Florian Pumhösl

Karl Marx argued in the Grundrisse (1857–58) that it is impossible to grasp the complexity of the world with an abstract concept. An idea is merely a starting point, which must be fleshed out through “the method of rising from the abstract to the concrete.” When applied to the aesthetic realm, this fundamentally anti-Platonic conception of abstraction runs counter to the idea that artists reach abstract forms via distillation, the process Theo van Doesburg famously illustrated with his 1917 abstraction of a cow. But if abstraction is a starting point and not a goal, the separation of the abstract and the figurative in art is a false dichotomy, because every artwork is a developed form of abstraction regardless of its style. This idea moreover enables us to reexamine art history not as a progress toward abstraction, but as a large pool of solutions for how to give concrete form to incomplete abstractions.
Florian Pumhösl explores this path toward the concrete via abstraction. In his works, usually produced in ensembles, he begins with a system of representation or instruction that aims to abstract the worlda method of mapping, an architectural drawing, an alphabet. Pumhösl analyzes this system as well as the results of its application, comprehends its visual genealogy and sociopolitical context, and uses it to generate concrete forms that are finally exhibited as artifacts, “rising from the abstract to the concrete.” A piece by Pumhösl is a physical actualization of a system in the form of an object. His recent exhibition “Kanal” (Canal) included seven pieces, titled Kanal Abschnitt (Canal Section) I through VII and all dated 2017. They are made from sheets of galvanized steel each measuring about seven-and-a-quarter by two-and-a-half feet, and painted in anticorrosive paint with an earthy red hue. Each piece is folded and pinched in an individual manner, and hangs on the wall as a unique relief.

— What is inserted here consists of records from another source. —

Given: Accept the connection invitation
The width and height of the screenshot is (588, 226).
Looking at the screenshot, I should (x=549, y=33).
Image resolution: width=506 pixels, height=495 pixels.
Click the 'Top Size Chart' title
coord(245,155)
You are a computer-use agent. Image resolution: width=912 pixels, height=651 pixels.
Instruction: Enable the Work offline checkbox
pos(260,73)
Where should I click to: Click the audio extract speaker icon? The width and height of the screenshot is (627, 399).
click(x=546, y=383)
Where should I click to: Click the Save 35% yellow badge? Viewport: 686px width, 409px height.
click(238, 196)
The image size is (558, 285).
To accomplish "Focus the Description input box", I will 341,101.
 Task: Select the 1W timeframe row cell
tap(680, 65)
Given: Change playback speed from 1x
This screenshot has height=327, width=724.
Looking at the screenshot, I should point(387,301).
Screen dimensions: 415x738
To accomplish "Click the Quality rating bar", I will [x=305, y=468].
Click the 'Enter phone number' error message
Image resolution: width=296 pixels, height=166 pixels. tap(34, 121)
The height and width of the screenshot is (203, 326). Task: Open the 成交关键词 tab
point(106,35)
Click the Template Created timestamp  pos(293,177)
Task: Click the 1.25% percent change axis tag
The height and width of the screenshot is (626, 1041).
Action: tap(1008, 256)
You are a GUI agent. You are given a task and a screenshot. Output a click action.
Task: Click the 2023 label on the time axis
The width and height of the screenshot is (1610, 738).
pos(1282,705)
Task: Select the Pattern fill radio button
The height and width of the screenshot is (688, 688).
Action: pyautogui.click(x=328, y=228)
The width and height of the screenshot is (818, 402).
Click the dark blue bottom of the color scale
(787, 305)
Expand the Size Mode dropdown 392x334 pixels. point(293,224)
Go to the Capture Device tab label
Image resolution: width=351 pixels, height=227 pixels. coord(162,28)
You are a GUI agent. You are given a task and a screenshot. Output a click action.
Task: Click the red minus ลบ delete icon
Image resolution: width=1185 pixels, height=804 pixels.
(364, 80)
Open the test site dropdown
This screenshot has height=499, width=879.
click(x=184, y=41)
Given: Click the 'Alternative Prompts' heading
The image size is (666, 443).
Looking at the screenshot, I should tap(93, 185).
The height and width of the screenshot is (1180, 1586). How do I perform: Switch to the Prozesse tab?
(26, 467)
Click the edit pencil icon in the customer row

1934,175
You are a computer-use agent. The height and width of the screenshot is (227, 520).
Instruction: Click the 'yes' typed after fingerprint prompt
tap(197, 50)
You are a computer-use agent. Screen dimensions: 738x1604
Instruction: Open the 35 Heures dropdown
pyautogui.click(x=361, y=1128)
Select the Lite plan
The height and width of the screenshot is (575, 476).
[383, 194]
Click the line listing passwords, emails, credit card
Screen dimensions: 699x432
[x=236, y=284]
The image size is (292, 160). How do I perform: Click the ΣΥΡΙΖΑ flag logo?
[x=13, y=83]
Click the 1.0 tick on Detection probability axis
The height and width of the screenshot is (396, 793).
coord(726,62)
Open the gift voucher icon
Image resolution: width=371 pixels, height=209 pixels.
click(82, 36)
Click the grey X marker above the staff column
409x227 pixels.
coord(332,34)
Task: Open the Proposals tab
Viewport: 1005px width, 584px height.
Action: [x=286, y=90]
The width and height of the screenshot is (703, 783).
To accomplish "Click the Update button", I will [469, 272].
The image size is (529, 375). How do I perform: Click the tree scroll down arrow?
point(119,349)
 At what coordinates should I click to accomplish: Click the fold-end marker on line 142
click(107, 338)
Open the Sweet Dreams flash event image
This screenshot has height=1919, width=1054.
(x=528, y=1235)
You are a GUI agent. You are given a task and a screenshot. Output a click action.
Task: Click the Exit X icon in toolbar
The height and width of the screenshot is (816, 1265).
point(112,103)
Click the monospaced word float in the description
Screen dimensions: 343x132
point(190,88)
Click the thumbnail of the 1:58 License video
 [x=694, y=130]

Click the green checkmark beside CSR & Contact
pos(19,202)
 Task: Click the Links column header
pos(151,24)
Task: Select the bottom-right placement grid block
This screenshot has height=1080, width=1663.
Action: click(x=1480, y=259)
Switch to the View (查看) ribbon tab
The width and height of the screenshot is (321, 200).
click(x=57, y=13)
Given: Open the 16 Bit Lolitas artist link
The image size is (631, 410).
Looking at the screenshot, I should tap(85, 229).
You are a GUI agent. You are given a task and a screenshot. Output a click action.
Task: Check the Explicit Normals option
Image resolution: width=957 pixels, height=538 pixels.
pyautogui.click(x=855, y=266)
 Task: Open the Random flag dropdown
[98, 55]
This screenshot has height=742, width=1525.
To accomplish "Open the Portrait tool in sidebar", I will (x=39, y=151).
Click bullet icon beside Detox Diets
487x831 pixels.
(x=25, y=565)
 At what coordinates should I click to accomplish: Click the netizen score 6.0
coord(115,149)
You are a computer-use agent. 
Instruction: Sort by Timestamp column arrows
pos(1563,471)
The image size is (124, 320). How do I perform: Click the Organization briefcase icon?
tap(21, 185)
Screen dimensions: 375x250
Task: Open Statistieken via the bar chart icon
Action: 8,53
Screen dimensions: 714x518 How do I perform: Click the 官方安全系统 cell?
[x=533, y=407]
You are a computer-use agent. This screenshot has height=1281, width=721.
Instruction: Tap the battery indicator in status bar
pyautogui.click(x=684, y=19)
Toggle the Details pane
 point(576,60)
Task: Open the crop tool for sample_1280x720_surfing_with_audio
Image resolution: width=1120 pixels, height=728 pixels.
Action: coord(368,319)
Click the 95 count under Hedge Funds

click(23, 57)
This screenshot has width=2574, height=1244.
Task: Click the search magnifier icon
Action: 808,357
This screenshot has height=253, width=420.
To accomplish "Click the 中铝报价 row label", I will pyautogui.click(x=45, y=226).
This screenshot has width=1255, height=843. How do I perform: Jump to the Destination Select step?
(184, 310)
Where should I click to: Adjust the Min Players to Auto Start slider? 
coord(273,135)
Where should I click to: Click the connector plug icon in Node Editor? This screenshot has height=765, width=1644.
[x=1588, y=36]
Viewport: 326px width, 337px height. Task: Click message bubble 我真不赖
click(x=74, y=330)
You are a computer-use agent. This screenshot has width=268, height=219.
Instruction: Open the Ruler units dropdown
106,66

The forms of these elegant reliefs were related, in the artist’s mind, to canal systems, perhaps to the one that regulates the water flow of Vienna. Pumhösl examined the structure of these systems and developed a general principle according to which his forms were in dialogue with those of real canals. His principle was related to other strategies of urban growth as well. For instance, Vienna’s canal and subway systems were intertwined in their early development. The history of the city’s modernization has been the history of how its systems to regulate flows of traffic, goods, people, capital, and water evolved. Indeed, urban planning is arguably an abstract system par excellence that aims to remodel an entire society and its built environment according to its conceptual framework. Thus, these seemingly austere reliefs are in effect conceptual portraits of the city’s modernity.
The material, the technique, and the paint used for these reliefs are normally used for roofing, meaning that their physical properties are derived from another system that controls the flow of water to keep building interiors dry. Rainwater from the city’s rooftops may eventually flow into the very canal network from which the forms of these pieces were derived. The formal and substantial aspects of the works are perfectly in sync with their historical conditions and conceptual structure, creating a picture with formidable complexity that is nevertheless wholly resolved. Extensive historical knowledge and the understanding of the logic behind the system of abstraction are concentrated in the concrete, sophisticated forms of the exhibited works. In the Grundrisse, Marx wrote that an abstract concept is valid only when it is “a rich totality of many determinations and relations.” This is an apt description of Pumhösl’s works.